Documentation soon!
The simulation scripts require certain Python libraries to run. Furthermore, specific instantiations of e-BH-CC require more specific machinery. We will describe how to create virtual environments for each of the three settings with the needed imports.
Create the Python3 virtual environment (venv) by running the following terminal command:
python3 -m venv venv_ebhcc
To activate the venv and install the required dependencies for the z-test and t-test scripts, run in the terminal
source venv_ebhcc/bin/activate
pip install -r requirements.txt
In this virtual environment, you can now run the z-testing and t-testing
experiments (e.g. ztesting_CC.py
and ttesting_CC.py
).
Create the Python3 virtual environment (venv) by running the following terminal command:
python3 -m venv venv_kn_mvr
To activate the venv and install the required dependencies for the knockoffs scripts, run in the terminal
source venv_kn_mvr/bin/activate
pip install -r req_knockoffs.txt
# need the choldate package for MVR knockoffs
pip install git+https://github.com/jcrudy/choldate.git@d37246f4fc1775f11b84d42b5ceba08e6392d285
In this virtual environment, you can now run the model-X knockoffs
experiments, which use the mxknockoffs_CC.py
file.
(Note: we will add instructions on how to use SDP knockoffs at a later point. These require a different set of Python dependencies.)

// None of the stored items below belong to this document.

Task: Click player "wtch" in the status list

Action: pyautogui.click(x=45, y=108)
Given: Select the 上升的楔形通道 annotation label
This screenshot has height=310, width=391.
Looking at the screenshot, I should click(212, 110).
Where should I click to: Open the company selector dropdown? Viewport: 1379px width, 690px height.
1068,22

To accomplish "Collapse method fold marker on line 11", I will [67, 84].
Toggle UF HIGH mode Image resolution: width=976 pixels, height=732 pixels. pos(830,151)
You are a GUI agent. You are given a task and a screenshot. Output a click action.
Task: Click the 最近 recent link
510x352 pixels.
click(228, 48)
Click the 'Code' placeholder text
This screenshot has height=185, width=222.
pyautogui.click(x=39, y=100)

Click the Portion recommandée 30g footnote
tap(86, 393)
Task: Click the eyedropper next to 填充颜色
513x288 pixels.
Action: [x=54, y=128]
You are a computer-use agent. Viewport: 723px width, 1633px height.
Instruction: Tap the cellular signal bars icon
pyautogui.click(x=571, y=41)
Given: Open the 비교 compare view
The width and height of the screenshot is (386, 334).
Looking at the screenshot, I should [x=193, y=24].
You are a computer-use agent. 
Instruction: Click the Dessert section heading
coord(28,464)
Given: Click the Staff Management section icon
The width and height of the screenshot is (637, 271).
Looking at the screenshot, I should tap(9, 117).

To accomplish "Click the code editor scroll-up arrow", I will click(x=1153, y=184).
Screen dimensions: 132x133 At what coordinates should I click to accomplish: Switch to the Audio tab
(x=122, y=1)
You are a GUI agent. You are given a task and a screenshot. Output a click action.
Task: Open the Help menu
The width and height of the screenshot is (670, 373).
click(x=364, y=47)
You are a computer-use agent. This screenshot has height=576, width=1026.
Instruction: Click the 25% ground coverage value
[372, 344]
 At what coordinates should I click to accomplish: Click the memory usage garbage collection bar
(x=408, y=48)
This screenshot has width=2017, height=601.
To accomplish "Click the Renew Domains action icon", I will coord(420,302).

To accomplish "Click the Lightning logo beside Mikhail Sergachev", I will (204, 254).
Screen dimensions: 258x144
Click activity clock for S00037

Create the Python3 virtual environment (venv) by running the following terminal command:
python3 -m venv venv_numba
This is named due to its usage of the numba
JIT compiler, which makes
the numpy
operations required in our implementation of conformal
selection extremely fast.
To activate the venv and install the required dependencies for conformal outlier detection scripts, run in the terminal
source venv_numba/bin/activate
pip install -r req_numba.txt
In this virtual environment, you can now run outlier detection experiments,
which use the outlier_detection_CC.py
file.